- Exercício breve -
Por favor, dê continuidade ao trecho abaixo sobre a administração de Francisco Gil de Araújo na capitania do Espírito Santo, começando logo após a última frase apresentada.

++++ Trecho

Forte Piratiniga - Acervo Edward D Alcantara

Só em 1678 o novo donatário pisou o solo espírito-santense, aqui permanecendo até 1682, quando regressou à Bahia.(24)

Sua administração distinguiu-se pelas obras que levou a termo e pelo entusiasmo com que se entregou aos descobrimentos das ambicionadas esmeraldas.

Atestando-lhe as realizações, o provedor Manuel de Morais(25) forneceu minuciosa informação, em que descreveu o estado da capitania tal como a recebera e a situação em que a deixara. Vale a pena destacar as principais passagens do documento, pois oferece elementos ímpares para a reconstituição das condições do Espírito Santo em meados da segunda metade do século XVII.

O forte N. S. do Monte do Carmo, que estava em alicerces, Francisco Gil de Araújo concluiu; o de S. João, encontrado em ruínas, foi reedificado; de sua iniciativa, conta-se o forte de S. Francisco Xavier, estrategicamente situado para proteger a entrada da barra de Vitória.

Os dízimos não chegavam a render 2:000$000, mas foi durante a gestão do dinâmico donatário que a capitania conseguiu liquidar os atrasados com “o dote e pax de Hollanda”.(26) Também a Misericórdia de Lisboa era credora da capitania e se lhe enviaram doze mil cruzados entre 1678 e 1682. Às quatro companhias que existiam nas vilas da Vitória e Espírito Santo, Gil de Araújo fez acrescentar mais cinco – entre estas uma dos homens pardos. Vitória teve os seus templos asseados e a casa da Câmara consertada. Vila Velha, “que somente apparencias de villa tinha”, mereceu carinhos especiais: o donatário “mandou fazer casa da Camara que nunca teve, pelourinho, tudo de pedra e cal e tão perfeito que se não acha villa que a tenha como ella”, encareceu o provedor. A Casa da Misericórdia, de “que não se viam mais que os vestígios”, foi reedificada, “ficando perfeitíssima”.

Coube a Francisco Gil de Araújo o privilégio de fundar a vila de N. S. da Conceição (do Guarapari)(27) – a primeiro de janeiro de 1679 – instalando-a “a primeiro de março seguinte, no mesmo sítio em que os jesuítas, desde o último quartel do século antecedente, mantinham uma Residência”.(28)

Quatorze entradas à serra das Esmeraldas promoveu o donatário, sendo que duas pelo rio Doce. Nas últimas despendeu mais de doze mil cruzados.

Todas as empresas e realizações foram financiadas exclusivamente por Francisco Gil de Araújo, assevera o provedor no valioso atestado, que nos revela, também, o seu procedimento piedoso, mandando “dar sepultura decente aos ossos do primeiro donatário Vasco Coutinho”. (I)

Resta mencionar as notícias colhidas em outras fontes a respeito de administração tão progressista. Rubim, por exemplo, informa que Gil de Araújo “trouxe da Bahia muitos casais de colonos a quem doou terras, e tanto a estes, como aos antigos moradores assistiu com cabedal para fornecerem seus engenhos e lavouras. Este dinheiro de primor foi causa do incremento que teve nesse tempo a lavoura de cana de açúcar”.(29)

++++++++
++++ Dados fornecidos

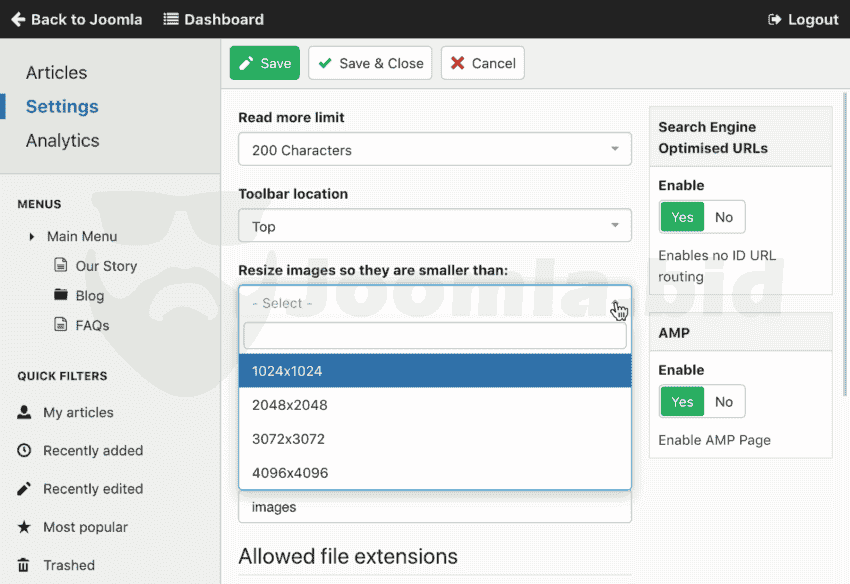Screen dimensions: 850x584
Task: Choose 2048x2048 from the resize list
Action: (434, 405)
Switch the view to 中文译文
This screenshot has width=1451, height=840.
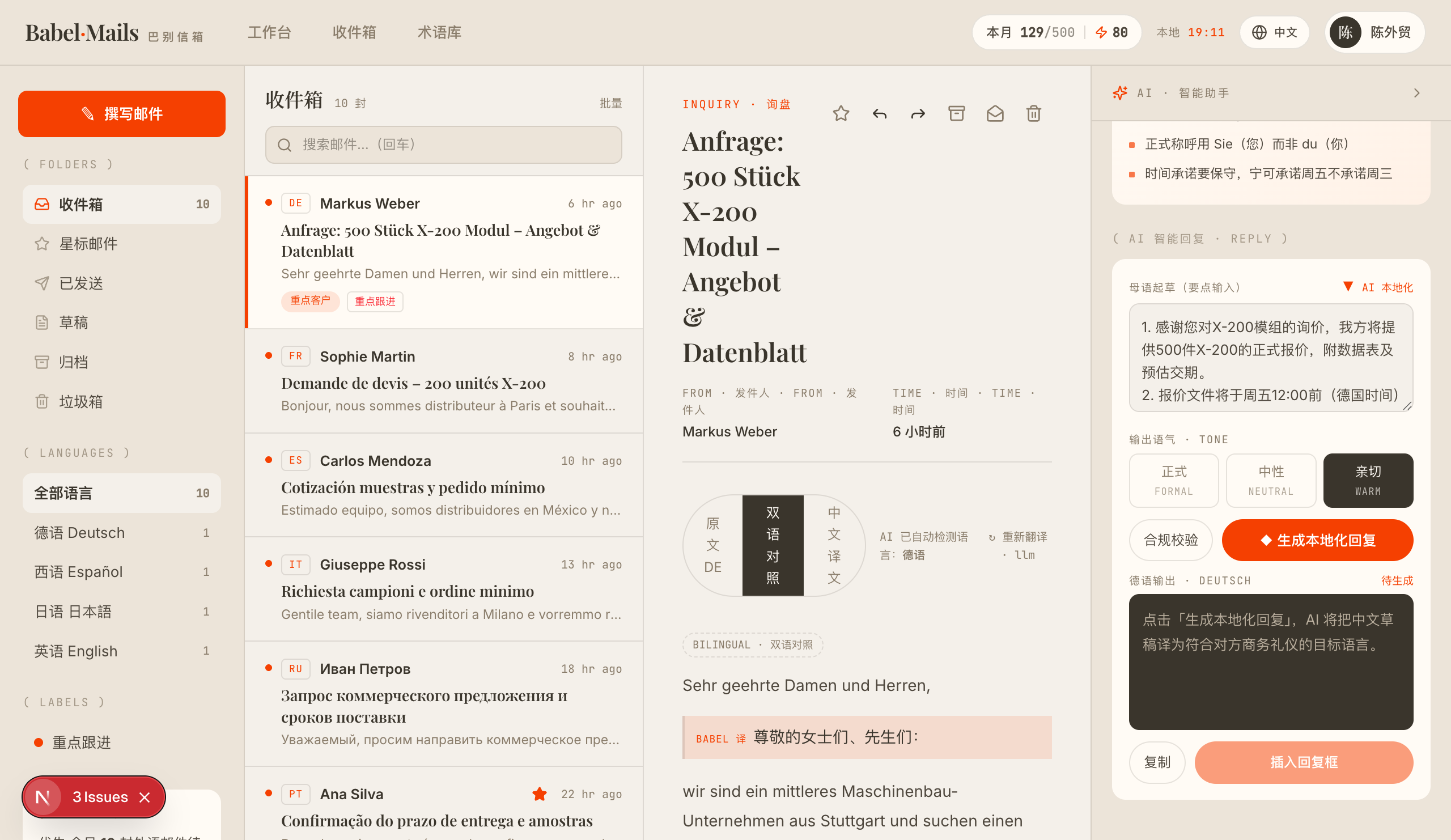[x=834, y=545]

++++++++

- Resultado do exercício -
Antes de embarcar para o senhorio – ainda na Bahia – sabendo estar vago o cargo de ouvidor, cuidou logo de preenchê-lo, encarregando, deste modo, a uma autoridade legalmente constituída, a tarefa de distribuir justiça.(30)

É nova atitude a depor a favor do homem de mais ampla visão dentre os que passaram pela administração capixaba na fase colonial.

 

NOTAS

(24) - Informação do provedor Manuel de Morais transcrita na nota I deste capítulo.

(25) - Manuel de Morais já era provedor da Fazenda da capitania do Espírito Santo em 1663, conforme se vê da provisão inserta no vol. XXI, p. 43 ss, dos Documentos Históricos. Em 1687, era capitão-mor (DH, XI, 136). A primeiro de dezembro do ano seguinte (1688) outra carta do governo da Bahia ordenava-lhe que entregasse a capitania ao novo capitão-mor (DH, XI, 149-50).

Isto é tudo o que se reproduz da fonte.